Исходный отрывок:

○ ○ ○ ○ ○ ○ ○

Остальные мастерские были возведены за пределами основной территории лагеря. Была построена дубильня для обработки кож, необходимых сапожникам и кожевникам. Кожи животных, которые резники давали дубильщикам, погружали в шесть деревянных резервуаров. Дубильщики были набожными хасидами, и вскоре дубильня фактически стала синагогой, где мужчины тихо совершали богослужения среди сохнущих кож.
Шмул Оппенхайм из Новогрудка, который был ранен при нападении на Забелово-Перелаз 15 февраля, открыл рядом с баней мастерскую по металлоремонту. Он руководил восстановлением поврежденного оружия и изготовлением нового из запасных частей. «У него были золотые руки, — вспоминал Джек Каган. — Его самоделки иногда были лучше заводских». Мастерская пользовалась особой популярностью среди русских.
Поблизости была кузница, где кузнецы выполняли все виды работ. Звуки их сокрушительных молотов раздавались по всему лагерю.
Два учителя, одной из них была женщина по имени Сайша Гениш, учили грамоте лагерную детвору — школа была устроена в землянке; о сионизме в этой школе говорить избегали. «Она выучила нас всем русским песням, которые были популярны в те дни», — вспоминала Энн Монка, тогда тринадцатилетняя. Сайша организовывала игры, водила детей на прогулки, следила за их питанием — каждому на завтрак полагался стакан молока. И все-таки в школе больше заботились не об обучении, а о том, чтобы дети не бездельничали и не попали в беду.
В лагере была даже собственная тюрьма, выстроенная рядом с кузницей. Это была темная, непроветриваемая землянка с вооруженной охраной. Адвокат Соломон Волковысский отвечал за расследование преступлений и назначение тюремных сроков. Даже такой незначительный проступок, как дойка коров без разрешения, мог привести к заключению на несколько дней.
В центре лесной деревни располагался штаб. Тувья, Асаэль, Лазарь Мальбин, Песах Фридберг, Соломон Волковысский и Танхум Гордон, недавно сбежавший из Щучинского гетто (его генерал Платон назначил заместителем комиссара), собирались там для проведения совещаний. Рая Каплинская вела протоколы совещаний, составляла проекты писем партизанским лидерам и печатала отчеты о боевых операциях на пишущей машинке, найденной в одной из деревень.
— Там было две комнаты, — так описывала Каплинская штаб. — В большей стоял стол, на нем — моя пишущая машинка. На стене висел портрет Сталина, нарисованный одной девочкой в лагере. Русские партизаны находили этот портрет замечательным.

○ ○ ○ ○ ○ ○ ○

Представленные данные:
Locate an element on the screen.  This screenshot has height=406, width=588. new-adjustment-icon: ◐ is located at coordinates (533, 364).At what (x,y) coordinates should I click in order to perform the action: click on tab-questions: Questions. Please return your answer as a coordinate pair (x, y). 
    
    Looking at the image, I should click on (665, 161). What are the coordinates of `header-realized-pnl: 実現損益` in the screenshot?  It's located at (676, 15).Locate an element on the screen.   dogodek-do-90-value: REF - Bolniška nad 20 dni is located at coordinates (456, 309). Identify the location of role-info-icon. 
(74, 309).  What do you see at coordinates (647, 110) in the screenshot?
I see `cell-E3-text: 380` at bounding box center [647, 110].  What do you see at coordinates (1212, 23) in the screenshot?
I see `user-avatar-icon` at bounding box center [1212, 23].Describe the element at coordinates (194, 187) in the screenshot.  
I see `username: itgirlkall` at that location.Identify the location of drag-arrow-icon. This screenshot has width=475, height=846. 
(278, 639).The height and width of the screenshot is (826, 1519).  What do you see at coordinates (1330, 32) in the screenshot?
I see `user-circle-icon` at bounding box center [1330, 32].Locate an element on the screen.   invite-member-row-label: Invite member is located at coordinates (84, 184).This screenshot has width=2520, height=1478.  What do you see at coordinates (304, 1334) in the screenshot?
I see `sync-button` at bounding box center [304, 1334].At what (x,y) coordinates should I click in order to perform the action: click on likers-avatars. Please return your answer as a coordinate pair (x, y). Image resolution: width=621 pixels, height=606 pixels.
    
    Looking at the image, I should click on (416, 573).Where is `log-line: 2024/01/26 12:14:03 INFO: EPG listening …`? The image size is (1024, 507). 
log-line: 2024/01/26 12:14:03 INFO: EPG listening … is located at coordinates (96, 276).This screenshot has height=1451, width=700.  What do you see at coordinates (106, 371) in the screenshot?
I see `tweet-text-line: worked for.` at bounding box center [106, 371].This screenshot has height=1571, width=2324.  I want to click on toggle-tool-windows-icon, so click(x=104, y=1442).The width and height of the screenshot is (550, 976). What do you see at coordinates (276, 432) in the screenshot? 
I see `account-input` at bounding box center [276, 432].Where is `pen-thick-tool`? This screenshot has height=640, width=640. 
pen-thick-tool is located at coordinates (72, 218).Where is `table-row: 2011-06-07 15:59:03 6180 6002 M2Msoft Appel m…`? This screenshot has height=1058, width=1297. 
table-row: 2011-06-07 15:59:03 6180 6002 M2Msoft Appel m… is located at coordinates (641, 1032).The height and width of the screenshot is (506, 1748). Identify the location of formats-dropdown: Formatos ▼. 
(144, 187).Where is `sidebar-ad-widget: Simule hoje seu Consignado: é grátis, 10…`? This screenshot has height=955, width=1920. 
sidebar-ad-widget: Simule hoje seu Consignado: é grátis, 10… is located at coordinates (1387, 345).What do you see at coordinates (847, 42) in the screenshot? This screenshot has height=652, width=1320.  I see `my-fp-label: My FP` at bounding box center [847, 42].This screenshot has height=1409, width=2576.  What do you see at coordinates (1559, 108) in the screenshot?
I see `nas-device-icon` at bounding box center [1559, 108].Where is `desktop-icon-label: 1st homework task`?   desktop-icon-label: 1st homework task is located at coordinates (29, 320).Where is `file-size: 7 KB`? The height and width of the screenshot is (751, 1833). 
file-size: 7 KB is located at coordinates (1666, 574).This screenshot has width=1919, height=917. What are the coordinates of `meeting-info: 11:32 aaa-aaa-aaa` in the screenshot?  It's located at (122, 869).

○ ○ ○ ○ ○ ○ ○

Задание: Пожалуйста, продолжите отрывок о жизни в лесном лагере, который стоит выше перед данными, начав сразу после его последнего предложения.

Ответ на задание:
Все протоколы делались в трех экземплярах — одна копия предназначалась в архивы лагеря, другая — в штаб генерала Платона, а третью, на всякий случай, закапывали в землю. Каплинскую в шутку называли раввином, потому что она могла зарегистрировать пару как состоящую в браке. Все документы подписывались Тувьей и Мальбиным, и на них ставилась печать партизанского отряда.
Непосредственно перед штабом была разбита городская площадь, где при необходимости собиралось все население лагеря. Именно там встречались бойцы, прежде чем отправиться на задания. Там также принимали делегации советских партизан и отмечали коммунистические и другие праздники.
«Тувья сказал, что было бы хорошо, когда в следующий раз придут русские, мы смогли бы организовать какую-нибудь развлекательную программу», — вспоминала Сулья Рубин, которая до начала советской оккупации в 1939 году семь лет отучилась в балетной школе. Под ее руководством была создана театральная труппа. Она разработала программу эстрадного представления, которая включала народные танцы, популярные песни и сценки. Зрители сидели прямо на земле.
— Я ставила Шекспира, кому какое дело? Мы брались за все, — рассказывала Рубин. — Мы пели партизанские и русские народные песни. Играли на аккордеоне, иногда на ложках и на свистульках. Мы сами мастерили флейты. Иногда представление дополняли наши гости, потому что среди русских было очень много по-настоящему талантливых людей. У них были прекрасные сильные голоса, и они знали много песен. Они нуждались в положительных эмоциях, и мы тоже.